*Document passage*

================================

When it became necessary or desirable to introduce into the production string wireline tools such as pressure transducers, production logging equipment, perforating guns or the like, it had in the past been necessary to rig up, connect and suspend a typical lubrication section 30-60 ft. into the derrick. This in turn required the introduction and running of the wireline tools from an awkward and sometimes hazardous position, particularly where the derrick structure is subject to substantial or sudden transverse or vertical movements under influence of ocean waves and swells.
More recently, valves have been developed that are located in the pipe string above the subsea master valve and are remotely controlled by hydraulic lines in a manner enabling an upper section of the pipe below the vessel to be used as the lubricator chamber. To introduce wireline tools, the valve (herein called a "lubricator" valve) is closed to shut-in the well, and then pressure is bled off from the chamber section thereabove. The tool to be run is connected to the wireline and positioned within the chamber with the line passing through a typical stuffing box at the rig floor, whereupon the valve is opened to admit pressure into the chamber and the tool into the well.

================================

*Entries for locating text and elements*
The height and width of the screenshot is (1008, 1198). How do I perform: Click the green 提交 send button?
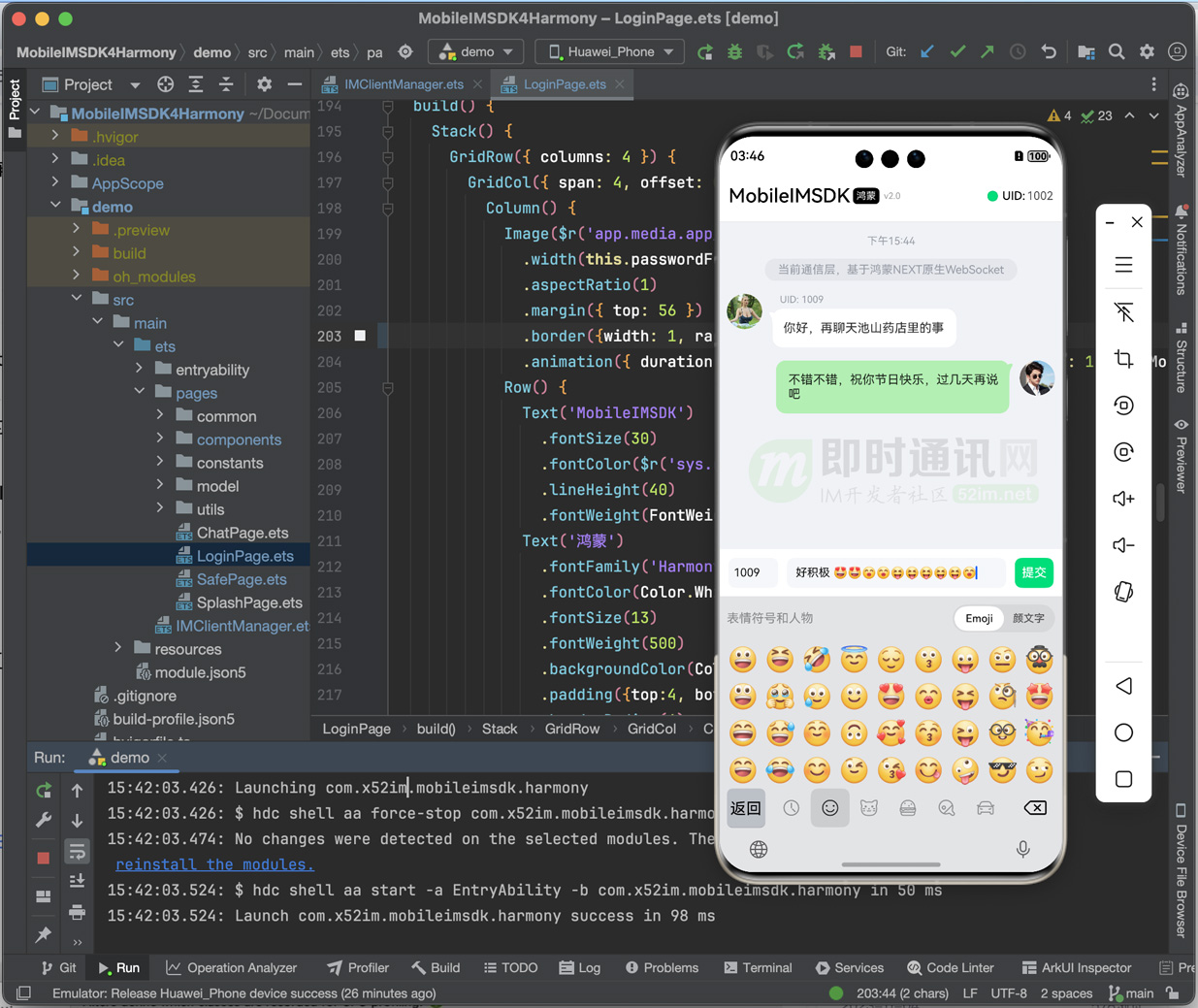click(x=1034, y=572)
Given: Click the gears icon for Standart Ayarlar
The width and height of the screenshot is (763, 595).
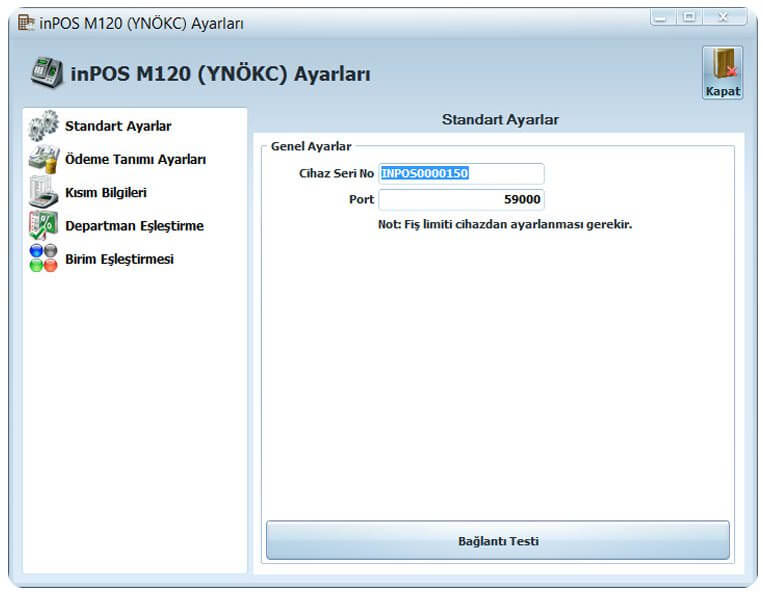Looking at the screenshot, I should 43,126.

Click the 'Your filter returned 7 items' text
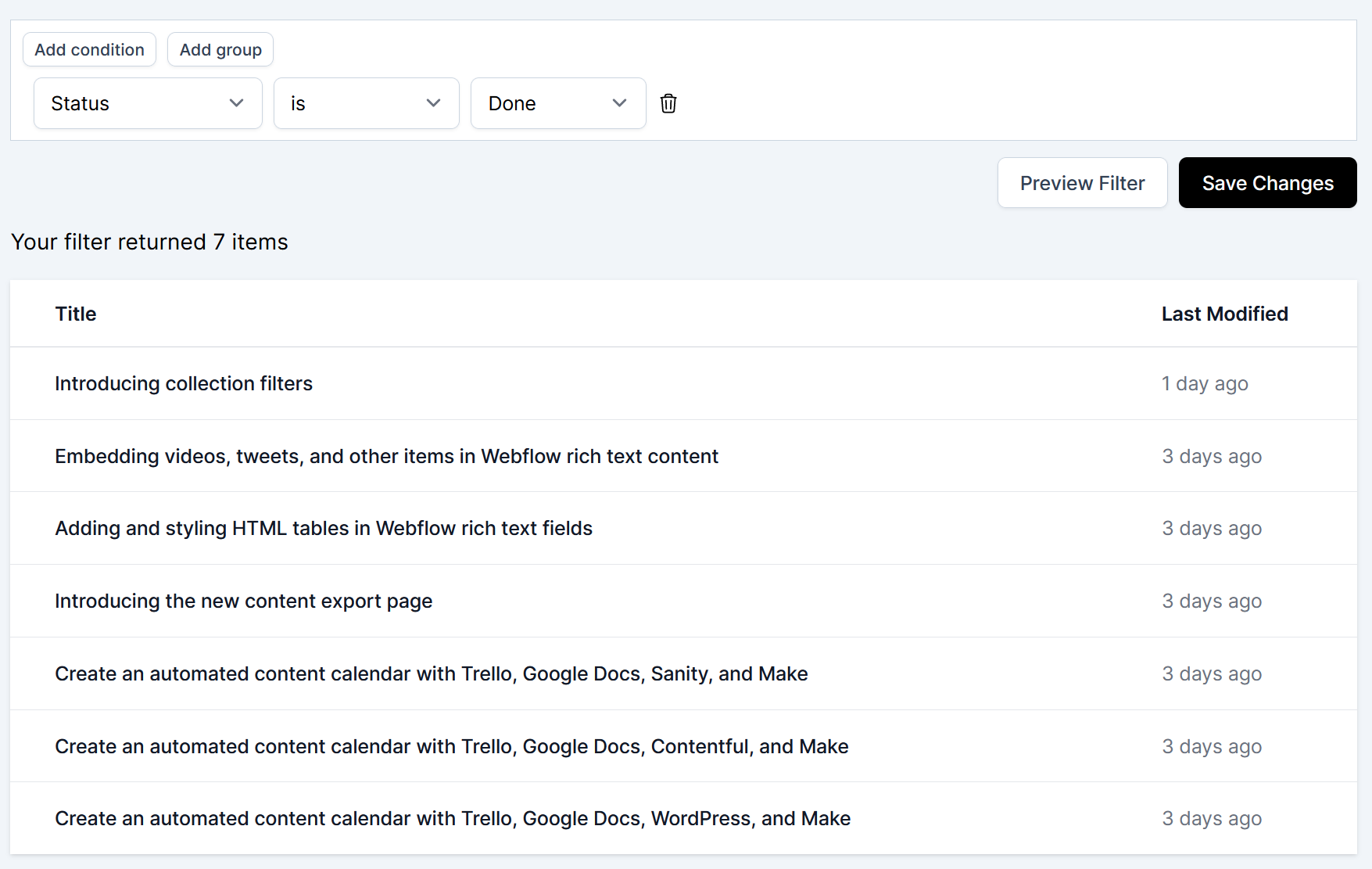coord(149,242)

================================

*Problem set*
1) Retype the passage on lubricator valves between "When it became" and "waves and swells.", inclusive.
2) Name every kind of wireline tool that the passage on lubricator valves gives as an example.
3) Translate this sentence from the passage on lubricator valves into Spanish: To introduce wireline tools, the valve (herein called a "lubricator" valve) is closed to shut-in the well, and then pressure is bled off from the chamber section thereabove.

*Expected outputs*
1)
When it became necessary or desirable to introduce into the production string wireline tools such as pressure transducers, production logging equipment, perforating guns or the like, it had in the past been necessary to rig up, connect and suspend a typical lubrication section 30-60 ft. into the derrick. This in turn required the introduction and running of the wireline tools from an awkward and sometimes hazardous position, particularly where the derrick structure is subject to substantial or sudden transverse or vertical movements under influence of ocean waves and swells.

2)
pressure transducers
production logging equipment
perforating guns

3) Para introducir herramientas de cable, la válvula (denominada en el presente documento válvula «lubricadora») se cierra para cerrar el pozo, y luego se libera la presión de la sección de la cámara situada por encima.